▶ [EXERCISE BRIEF]: What follows is a block of records; reproduce all of it verbatim.

# # # # #

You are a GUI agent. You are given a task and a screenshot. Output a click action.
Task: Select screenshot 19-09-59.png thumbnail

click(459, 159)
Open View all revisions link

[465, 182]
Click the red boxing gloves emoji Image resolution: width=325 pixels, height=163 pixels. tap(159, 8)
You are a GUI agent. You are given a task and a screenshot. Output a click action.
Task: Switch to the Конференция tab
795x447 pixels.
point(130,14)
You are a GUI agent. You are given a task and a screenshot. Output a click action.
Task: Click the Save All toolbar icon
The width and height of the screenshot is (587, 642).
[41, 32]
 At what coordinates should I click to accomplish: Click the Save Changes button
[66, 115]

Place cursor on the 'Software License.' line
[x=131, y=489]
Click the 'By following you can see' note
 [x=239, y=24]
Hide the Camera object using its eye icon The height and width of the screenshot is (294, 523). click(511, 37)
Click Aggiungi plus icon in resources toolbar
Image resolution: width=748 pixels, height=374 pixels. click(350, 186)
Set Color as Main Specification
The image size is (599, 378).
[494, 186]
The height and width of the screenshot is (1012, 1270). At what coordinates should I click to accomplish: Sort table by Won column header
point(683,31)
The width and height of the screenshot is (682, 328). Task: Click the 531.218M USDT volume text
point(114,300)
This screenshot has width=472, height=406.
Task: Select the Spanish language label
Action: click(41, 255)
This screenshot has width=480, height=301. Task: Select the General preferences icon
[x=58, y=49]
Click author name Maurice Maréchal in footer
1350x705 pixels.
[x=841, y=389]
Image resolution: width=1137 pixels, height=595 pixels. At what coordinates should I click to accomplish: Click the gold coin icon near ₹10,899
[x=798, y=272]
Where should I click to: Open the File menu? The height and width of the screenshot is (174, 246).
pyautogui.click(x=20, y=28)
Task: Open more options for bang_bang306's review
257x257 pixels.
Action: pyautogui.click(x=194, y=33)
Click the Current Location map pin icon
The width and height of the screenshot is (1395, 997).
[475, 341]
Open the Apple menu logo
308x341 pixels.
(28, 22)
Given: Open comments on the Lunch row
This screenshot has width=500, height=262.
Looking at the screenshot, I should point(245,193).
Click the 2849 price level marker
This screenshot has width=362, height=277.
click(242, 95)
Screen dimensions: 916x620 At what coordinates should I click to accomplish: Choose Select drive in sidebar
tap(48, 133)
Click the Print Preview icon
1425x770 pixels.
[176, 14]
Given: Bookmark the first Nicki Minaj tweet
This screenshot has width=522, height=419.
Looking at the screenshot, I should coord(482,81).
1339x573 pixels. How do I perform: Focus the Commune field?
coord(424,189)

# # # # #

▶ [ANSWER TO THE PROBLEM]:
You are a GUI agent. You are given a task and a screenshot. Output a click action.
Task: Select screenshot 19-09-59.png thumbnail

click(459, 159)
Open View all revisions link

[465, 182]
Click the red boxing gloves emoji Image resolution: width=325 pixels, height=163 pixels. tap(159, 8)
You are a GUI agent. You are given a task and a screenshot. Output a click action.
Task: Switch to the Конференция tab
795x447 pixels.
point(130,14)
You are a GUI agent. You are given a task and a screenshot. Output a click action.
Task: Click the Save All toolbar icon
The width and height of the screenshot is (587, 642).
[41, 32]
 At what coordinates should I click to accomplish: Click the Save Changes button
[66, 115]

Place cursor on the 'Software License.' line
[x=131, y=489]
Click the 'By following you can see' note
 [x=239, y=24]
Hide the Camera object using its eye icon The height and width of the screenshot is (294, 523). click(511, 37)
Click Aggiungi plus icon in resources toolbar
Image resolution: width=748 pixels, height=374 pixels. click(350, 186)
Set Color as Main Specification
The image size is (599, 378).
[494, 186]
The height and width of the screenshot is (1012, 1270). At what coordinates should I click to accomplish: Sort table by Won column header
point(683,31)
The width and height of the screenshot is (682, 328). Task: Click the 531.218M USDT volume text
point(114,300)
This screenshot has width=472, height=406.
Task: Select the Spanish language label
Action: click(41, 255)
This screenshot has width=480, height=301. Task: Select the General preferences icon
[x=58, y=49]
Click author name Maurice Maréchal in footer
1350x705 pixels.
[x=841, y=389]
Image resolution: width=1137 pixels, height=595 pixels. At what coordinates should I click to accomplish: Click the gold coin icon near ₹10,899
[x=798, y=272]
Where should I click to: Open the File menu? The height and width of the screenshot is (174, 246).
pyautogui.click(x=20, y=28)
Task: Open more options for bang_bang306's review
257x257 pixels.
Action: pyautogui.click(x=194, y=33)
Click the Current Location map pin icon
The width and height of the screenshot is (1395, 997).
[475, 341]
Open the Apple menu logo
308x341 pixels.
(28, 22)
Given: Open comments on the Lunch row
This screenshot has width=500, height=262.
Looking at the screenshot, I should point(245,193).
Click the 2849 price level marker
This screenshot has width=362, height=277.
click(242, 95)
Screen dimensions: 916x620 At what coordinates should I click to accomplish: Choose Select drive in sidebar
tap(48, 133)
Click the Print Preview icon
1425x770 pixels.
[176, 14]
Given: Bookmark the first Nicki Minaj tweet
This screenshot has width=522, height=419.
Looking at the screenshot, I should coord(482,81).
1339x573 pixels. How do I perform: Focus the Commune field?
coord(424,189)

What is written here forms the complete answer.